I have never seen anything like it. It happened the morning after the first rains of the season that recently drenched Nairobi, Kenya. I was on my way to my first appointment but halfway through my journey, not far from the Kenya Wildlife Service headquarters, when the road I was on was blocked by a wall of suds, white and fluffy as if spewing out of an errant giant steam carpet cleaner, was slowly swallowing the four-lane highway before me.
This soapy surge was well over two stories high in places. It rose from the fast-flowing creek that runs below the road, whose waters were now a mounting froth spilling over the banks. The air smelled of chemicals. My eyes watered and in my mouth I tasted a residue of a suds.
I quickly snapped a few photos of this disturbing sight and shot a little video. I didn't dare linger.
I later found out that this suds-engulfed creek flows right through Nairobi's biggest slum, Kibera, where tens of thousands of people depend on the waterway for a host of daily needs. The creek itself eventually filters through a national park filled with hippos, crocs, buffalo and lions. The clouds of white froth I had witnessed were probably caused by a mix of phosphate run-off (fertilizer and sanitation waste), detergents and industrial effluents in the stream whipped up by the rainstorm. And a little research shows that it happens all the time in streams across the world -- from Canada to Indonesia.
A scene like this can't help but make you grateful for the Clean Water Act in the United States, which just turned 40 this year. A signature piece of legislation that passed with support from both sides of the aisle, it helps keep our waterways clean for both wildlife and humans alike by penalizing polluters.
The world is not short on freshwater -- rather, too many of our water sources are now polluted and unavailable for safe use without extensive, expensive treatment (just check out the graphics compiled by Pace Academy for Applied Environmental Studies for its .007 Campaign.) Imagine, in a country like Kenya where water is a precious commodity for urban residents, a creek running through the city is used not for consumption, but for unintentionally hauling away waste!
But new legislation in African countries may not be the solution.
"Kenya is not short of legislation. We are stars in the region for churning excellent policies and laws," says Charles Oluchina, the director of The Nature Conservancy's Kenya program.
Kenya, like many countries, has the Environmental Management and Coordination Act (ECMA) and The Water Act. The trouble is a lack of focus and, crucially, funding to implement and advance legal provisions.
This almost happened to our Clean Water Act as well. After initially supporting the bill, President Nixon balked at the perceived cost and vetoed it, calling the effort "budget busting." His veto was later overturned by Congress and today, most of our urban creeks and rivers are experiencing a revival that adds enormous value to urban residents in America who no longer have to hold their noses when crossing a river, have a ready playground to enjoy, can trust their drinking water is safe and need never fear a suds tsunami on their commute to work.

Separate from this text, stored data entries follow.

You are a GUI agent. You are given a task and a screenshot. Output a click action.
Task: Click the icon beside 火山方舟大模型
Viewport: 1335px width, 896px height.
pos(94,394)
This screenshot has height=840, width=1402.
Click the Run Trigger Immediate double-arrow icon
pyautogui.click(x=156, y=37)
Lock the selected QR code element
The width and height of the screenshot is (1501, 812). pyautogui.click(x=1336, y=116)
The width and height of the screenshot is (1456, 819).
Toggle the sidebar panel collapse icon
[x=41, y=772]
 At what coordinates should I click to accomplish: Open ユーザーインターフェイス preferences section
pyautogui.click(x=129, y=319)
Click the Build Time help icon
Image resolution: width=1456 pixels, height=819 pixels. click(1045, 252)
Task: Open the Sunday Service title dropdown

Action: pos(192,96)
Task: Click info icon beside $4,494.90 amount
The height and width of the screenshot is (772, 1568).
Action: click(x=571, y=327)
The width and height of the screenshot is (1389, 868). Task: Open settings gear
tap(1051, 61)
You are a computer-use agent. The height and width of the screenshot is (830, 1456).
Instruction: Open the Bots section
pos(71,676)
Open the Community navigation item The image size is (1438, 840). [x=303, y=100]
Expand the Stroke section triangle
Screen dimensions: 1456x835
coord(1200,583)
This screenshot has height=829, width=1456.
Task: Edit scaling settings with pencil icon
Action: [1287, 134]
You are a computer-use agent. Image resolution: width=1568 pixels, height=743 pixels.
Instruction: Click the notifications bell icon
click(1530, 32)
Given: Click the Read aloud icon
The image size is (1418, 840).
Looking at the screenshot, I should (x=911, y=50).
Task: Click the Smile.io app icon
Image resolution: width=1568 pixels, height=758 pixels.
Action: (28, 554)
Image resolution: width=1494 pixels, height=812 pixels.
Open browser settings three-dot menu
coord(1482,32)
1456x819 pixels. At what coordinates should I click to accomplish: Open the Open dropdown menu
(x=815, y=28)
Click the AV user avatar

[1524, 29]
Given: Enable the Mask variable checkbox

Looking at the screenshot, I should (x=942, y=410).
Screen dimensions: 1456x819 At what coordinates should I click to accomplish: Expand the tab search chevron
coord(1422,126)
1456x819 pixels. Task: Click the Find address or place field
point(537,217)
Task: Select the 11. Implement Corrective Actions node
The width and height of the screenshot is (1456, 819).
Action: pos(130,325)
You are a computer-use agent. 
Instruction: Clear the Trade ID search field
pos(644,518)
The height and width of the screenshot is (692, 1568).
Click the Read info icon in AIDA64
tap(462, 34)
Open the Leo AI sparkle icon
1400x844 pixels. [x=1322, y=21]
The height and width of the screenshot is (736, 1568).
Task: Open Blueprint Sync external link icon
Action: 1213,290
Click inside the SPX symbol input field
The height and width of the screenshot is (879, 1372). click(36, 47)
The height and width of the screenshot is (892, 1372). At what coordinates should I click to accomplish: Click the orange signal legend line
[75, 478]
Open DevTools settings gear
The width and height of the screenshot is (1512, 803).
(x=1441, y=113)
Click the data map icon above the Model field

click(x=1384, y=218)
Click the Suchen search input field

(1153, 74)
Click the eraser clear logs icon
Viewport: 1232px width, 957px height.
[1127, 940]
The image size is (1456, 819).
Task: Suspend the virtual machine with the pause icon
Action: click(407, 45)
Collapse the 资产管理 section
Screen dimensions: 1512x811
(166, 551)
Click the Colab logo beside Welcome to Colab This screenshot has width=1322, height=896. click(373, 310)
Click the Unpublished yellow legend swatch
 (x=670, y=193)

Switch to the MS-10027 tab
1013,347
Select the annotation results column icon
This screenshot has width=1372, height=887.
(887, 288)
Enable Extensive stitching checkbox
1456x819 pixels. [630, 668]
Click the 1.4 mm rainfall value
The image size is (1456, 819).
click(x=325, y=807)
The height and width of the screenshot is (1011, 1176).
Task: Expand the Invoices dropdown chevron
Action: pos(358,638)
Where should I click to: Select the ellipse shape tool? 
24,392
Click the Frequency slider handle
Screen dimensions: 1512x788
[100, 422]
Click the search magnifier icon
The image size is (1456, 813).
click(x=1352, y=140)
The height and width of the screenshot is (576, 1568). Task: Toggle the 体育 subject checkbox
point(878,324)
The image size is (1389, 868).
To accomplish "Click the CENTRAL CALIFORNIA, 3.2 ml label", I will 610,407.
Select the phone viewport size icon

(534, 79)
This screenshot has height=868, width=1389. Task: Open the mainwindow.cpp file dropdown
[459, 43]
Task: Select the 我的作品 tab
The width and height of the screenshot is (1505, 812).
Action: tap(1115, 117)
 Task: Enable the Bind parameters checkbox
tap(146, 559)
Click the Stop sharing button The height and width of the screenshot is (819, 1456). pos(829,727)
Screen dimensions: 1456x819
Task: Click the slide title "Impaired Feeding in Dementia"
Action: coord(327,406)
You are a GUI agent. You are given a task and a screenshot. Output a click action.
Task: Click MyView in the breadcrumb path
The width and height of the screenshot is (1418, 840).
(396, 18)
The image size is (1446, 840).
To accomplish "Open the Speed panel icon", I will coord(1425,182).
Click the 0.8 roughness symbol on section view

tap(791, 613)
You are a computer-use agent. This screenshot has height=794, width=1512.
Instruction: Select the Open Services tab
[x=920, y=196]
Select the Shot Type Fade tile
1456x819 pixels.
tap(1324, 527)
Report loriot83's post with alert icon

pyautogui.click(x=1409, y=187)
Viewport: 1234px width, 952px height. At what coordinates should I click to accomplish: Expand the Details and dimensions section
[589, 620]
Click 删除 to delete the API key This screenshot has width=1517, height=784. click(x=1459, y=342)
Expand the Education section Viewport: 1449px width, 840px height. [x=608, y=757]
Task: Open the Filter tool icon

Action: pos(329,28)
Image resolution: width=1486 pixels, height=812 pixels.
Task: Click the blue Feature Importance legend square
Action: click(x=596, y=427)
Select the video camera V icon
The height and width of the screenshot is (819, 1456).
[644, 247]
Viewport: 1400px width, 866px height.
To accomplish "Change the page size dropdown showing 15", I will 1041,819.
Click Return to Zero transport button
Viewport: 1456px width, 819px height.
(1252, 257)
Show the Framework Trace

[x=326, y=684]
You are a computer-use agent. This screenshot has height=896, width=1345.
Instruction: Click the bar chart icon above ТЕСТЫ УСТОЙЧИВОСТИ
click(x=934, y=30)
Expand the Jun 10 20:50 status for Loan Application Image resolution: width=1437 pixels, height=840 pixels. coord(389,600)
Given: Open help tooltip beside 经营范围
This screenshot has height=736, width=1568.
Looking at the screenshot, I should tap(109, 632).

Well-meaning legislation is clearly important to keep our urban creeks, streams and waterways clean but perhaps more so is the funding and political will to enforce laws that already exist and provide for good urban planning that keeps waste out of water. Water is simply too valuable to be used as a carrier for the remains of our urban civilization. Its importance for life, after all, is truly irreplaceable.